La maggior parte dei soggetti sviluppa alla fine ipotiroidismo. Di solito, i soggetti affetti da ipotiroidismo si sentono stanchi e non tollerano il freddo. 

I sintomi

I sintomi della tiroidite di Hashimoto sono diversi ma il più comune è l’ingrossamento della tiroide con o senza la  sensazione di pienezza del collo. La ghiandola può avere una consistenza gommosa e un aspetto nodulare. Se la tiroide è ipoattiva, i soggetti possono avvertire stanchezza e intolleranza al freddo e presentare altri sintomi di ipotiroidismo. Nei pochi casi in cui invece è iperattiva, le persone possono avvertire palpitazioni, nervosismo e intolleranza al calore.
La tiroidite di Hashimoto nella fase iniziale può essere asintomatica ma, con l’avanzare della malattia, possono insorgere i primi sintomi, tra cui:

  • Astenia
  • Depressione
  • Aumento di peso
  • Sensibilità spiccata al freddo,
  • Caduta e fragilità dei capelli (che diventano più fragili)
  • Pelle secca
  • Crampi muscolari
  • Aumento dei livelli di colesterolo
  • Difficoltà a concentrarsi
  • Alterazioni del ritmo e della quantità del ciclo mestruale
  • Ansia
  • Debolezza muscolare

Le cause

Le cause della tiroidite di Hashimoto sono ancora poco chiare.

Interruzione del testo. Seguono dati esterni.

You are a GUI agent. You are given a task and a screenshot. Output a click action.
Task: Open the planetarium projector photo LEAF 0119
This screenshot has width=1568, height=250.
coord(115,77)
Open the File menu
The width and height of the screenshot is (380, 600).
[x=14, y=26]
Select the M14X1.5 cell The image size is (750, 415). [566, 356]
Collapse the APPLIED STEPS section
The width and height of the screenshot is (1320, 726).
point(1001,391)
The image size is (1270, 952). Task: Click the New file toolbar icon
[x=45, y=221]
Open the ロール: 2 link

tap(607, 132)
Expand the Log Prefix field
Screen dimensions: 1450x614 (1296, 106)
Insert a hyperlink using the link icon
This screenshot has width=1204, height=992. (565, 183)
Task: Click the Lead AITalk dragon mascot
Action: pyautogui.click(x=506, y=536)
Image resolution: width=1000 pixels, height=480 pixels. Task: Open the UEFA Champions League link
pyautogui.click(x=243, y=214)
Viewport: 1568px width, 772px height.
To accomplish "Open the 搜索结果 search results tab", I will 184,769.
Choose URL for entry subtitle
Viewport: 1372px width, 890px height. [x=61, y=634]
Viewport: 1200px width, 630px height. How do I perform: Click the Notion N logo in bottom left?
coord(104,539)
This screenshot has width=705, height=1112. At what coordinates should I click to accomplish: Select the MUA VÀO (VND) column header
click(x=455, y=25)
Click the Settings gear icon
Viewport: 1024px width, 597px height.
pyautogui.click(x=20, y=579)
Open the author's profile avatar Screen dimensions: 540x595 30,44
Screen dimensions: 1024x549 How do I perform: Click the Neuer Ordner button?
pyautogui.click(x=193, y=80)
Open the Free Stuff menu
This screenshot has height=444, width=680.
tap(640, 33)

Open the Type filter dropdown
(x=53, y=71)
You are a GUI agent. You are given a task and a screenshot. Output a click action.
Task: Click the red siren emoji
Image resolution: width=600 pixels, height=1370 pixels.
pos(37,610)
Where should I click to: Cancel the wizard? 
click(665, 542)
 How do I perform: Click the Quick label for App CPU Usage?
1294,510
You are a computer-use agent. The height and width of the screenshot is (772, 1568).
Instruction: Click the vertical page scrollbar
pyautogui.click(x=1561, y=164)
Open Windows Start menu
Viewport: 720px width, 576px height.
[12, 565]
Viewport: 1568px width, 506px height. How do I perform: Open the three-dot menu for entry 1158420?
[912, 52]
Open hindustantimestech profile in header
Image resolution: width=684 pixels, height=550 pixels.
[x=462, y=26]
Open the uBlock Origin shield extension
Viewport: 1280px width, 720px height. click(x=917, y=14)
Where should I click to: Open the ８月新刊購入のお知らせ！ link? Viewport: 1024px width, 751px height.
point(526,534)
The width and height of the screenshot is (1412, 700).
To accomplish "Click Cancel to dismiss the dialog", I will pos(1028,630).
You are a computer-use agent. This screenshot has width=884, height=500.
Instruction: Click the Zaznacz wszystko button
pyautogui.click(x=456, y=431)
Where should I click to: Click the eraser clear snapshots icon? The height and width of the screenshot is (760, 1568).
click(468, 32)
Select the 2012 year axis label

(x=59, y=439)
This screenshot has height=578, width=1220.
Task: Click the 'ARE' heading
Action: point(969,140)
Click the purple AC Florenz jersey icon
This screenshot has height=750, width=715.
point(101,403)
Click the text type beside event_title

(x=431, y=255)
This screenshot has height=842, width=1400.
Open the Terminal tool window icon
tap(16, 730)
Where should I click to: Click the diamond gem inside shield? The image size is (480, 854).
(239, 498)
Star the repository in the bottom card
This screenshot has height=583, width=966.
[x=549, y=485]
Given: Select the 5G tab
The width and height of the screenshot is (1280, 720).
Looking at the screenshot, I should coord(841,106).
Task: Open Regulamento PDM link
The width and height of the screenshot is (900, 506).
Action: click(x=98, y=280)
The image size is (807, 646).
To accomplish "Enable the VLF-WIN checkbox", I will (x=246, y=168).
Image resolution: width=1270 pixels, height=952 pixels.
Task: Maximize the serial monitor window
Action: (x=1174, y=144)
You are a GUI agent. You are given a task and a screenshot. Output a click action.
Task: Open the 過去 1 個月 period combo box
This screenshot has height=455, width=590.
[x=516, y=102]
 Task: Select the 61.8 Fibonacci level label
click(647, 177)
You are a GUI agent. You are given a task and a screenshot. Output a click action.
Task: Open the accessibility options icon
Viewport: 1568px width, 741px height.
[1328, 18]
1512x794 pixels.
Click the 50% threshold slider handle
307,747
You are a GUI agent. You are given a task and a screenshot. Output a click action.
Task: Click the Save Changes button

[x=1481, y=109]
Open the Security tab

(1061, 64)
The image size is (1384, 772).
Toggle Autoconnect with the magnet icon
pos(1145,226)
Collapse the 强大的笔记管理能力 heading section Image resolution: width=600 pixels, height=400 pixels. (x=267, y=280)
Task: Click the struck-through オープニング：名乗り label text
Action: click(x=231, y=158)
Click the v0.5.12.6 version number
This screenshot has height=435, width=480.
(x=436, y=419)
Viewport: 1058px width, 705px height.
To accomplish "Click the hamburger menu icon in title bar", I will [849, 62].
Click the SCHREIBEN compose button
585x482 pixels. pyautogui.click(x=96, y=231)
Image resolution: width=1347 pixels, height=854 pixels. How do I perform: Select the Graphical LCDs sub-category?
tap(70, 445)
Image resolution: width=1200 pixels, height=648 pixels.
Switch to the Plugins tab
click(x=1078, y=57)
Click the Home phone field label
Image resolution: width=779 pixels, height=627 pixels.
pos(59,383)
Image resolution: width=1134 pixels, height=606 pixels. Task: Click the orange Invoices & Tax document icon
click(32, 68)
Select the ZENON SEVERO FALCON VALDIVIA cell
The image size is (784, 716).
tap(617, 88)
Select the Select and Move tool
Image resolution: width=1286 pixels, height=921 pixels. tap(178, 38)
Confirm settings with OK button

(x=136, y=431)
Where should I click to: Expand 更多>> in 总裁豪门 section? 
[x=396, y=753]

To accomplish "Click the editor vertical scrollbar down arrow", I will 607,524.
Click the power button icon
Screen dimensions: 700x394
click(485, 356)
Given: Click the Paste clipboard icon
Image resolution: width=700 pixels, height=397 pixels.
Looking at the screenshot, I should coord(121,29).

Quello che ad oggi sappiamo è che si tratta di una malattia caratterizzata da familiarità (quindi capita soprattutto a persone che nella loro storia famigliare hanno o hanno avuto parenti con questa patologia) che colpisce soprattutto le donne in età avanzata  e che può insorgere in associazione ad altre patologie, come:

  • Diabete di tipo 1
  • Malattia di Addison
  • Celiachia
  • Vitiligine
  • Ghiandole surrenali ipoattive
  • Paratiroidi ipoattive
  • Anemia perniciosa
  • Artrite reumatoide
  • Sindrome di Sjögren
  • Lupus eritematoso sistemico

La tiroidite di Hashimoto si manifesta con frequenza nei soggetti che soffrono di sindrome di Down, la sindrome di Turner e la sindrome di Klinefelter.

La diagnosi

Per diagnosticare la tiroidite di Hashimoto occorre fare alcuni esami del sangue (dosaggio degli ormoni tiroidei TSHFT3FT4 e quello degli anticorpi antiTPO e antiTG) ed eventualmente sottoporsi a un’ecografia tiroidea per esaminare la morfologia ghiandolare e per evidenziare la presenza o meno di noduli.

Le possibili conseguenze

La tiroidite di Hashimoto, soprattutto in caso di ipotiroidismo, può avere diverse conseguenze, tra queste vi sono:

  • Alterazioni del flusso mestruale (che potrebbero essere causa di anemie importanti)
  • Rischio di aborto o di sterilità

Se non viene riconosciuto, l’ipotiroidismo contratto in gravidanza può anche compromettere lo sviluppo del feto a livello neurologico. Per cui è sempre raccomandabile controllare la funzionalità della tiroide all’inizio della gravidanza così da attivare, se necessario, il trattamento in modo tempestivo.

La cura

La cura per la tiroidite di Hashimoto nelle sue fasi iniziali prevede solo un costante monitoraggio, per valutarne l’evoluzione in ipotiroidismo. Quando questo subentra, si possono valutare diverse alternative, come la somministrazione di ormone tiroideo sostitutivo. Non esiste ad oggi un trattamento specifico per questa patologie. Non esiste una cura definitiva.
Chi soffre di tiroidite di Hashimoto nella maggior parte dei casi sviluppa ipotiroidismo e dovrà assumere una terapia a base di ormoni per tutta la vita.

Cosa mangiare

Se l’ipotiroidismo non ha origine dietetica, come nel caso della tiroidite di Hashimoto, è meglio evitare qualsiasi supplementazione alimentare o regimi dietetici fai da te e chiedere consiglio al proprio medico. Perché anche un eccesso di iodio potrebbe essere deleterio per chi soffre di questa patologia.